* WHAT YOU NEED TO DO
Give back the records below exactly, omitting the pictures.
··· EXCERPTED DATA ···
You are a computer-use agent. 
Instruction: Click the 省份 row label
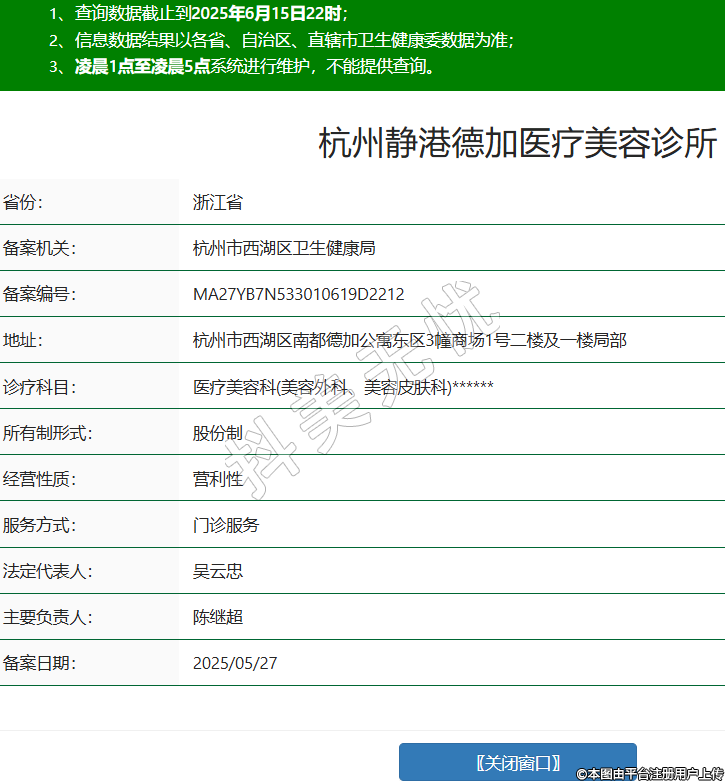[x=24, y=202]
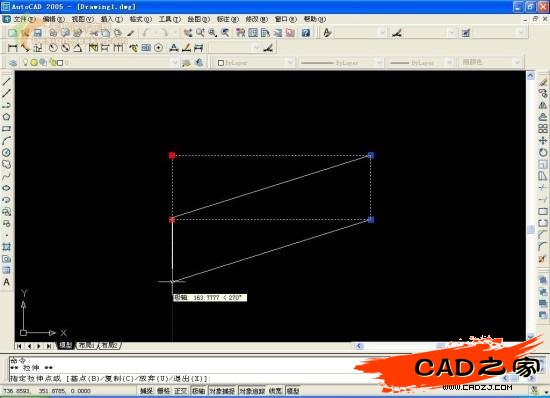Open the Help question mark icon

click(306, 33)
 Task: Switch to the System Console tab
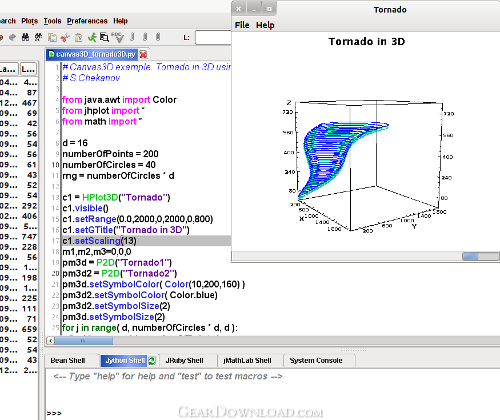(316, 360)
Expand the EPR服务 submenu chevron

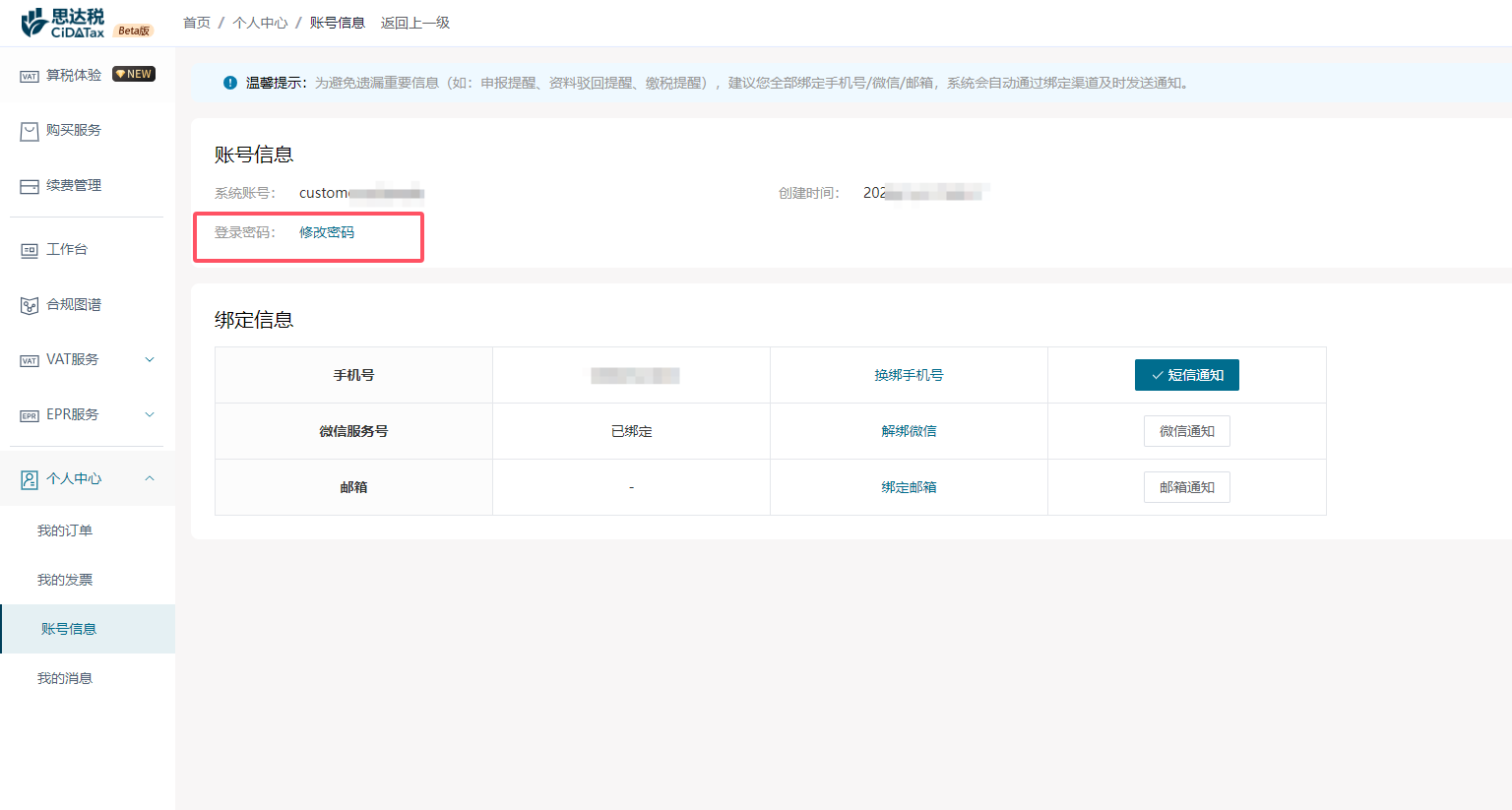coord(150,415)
···
* RESPONSE BELOW
You are a computer-use agent. 
Instruction: Click the 省份 row label
[x=24, y=202]
Open the Help question mark icon

click(306, 33)
 Task: Switch to the System Console tab
(316, 360)
Expand the EPR服务 submenu chevron

coord(150,415)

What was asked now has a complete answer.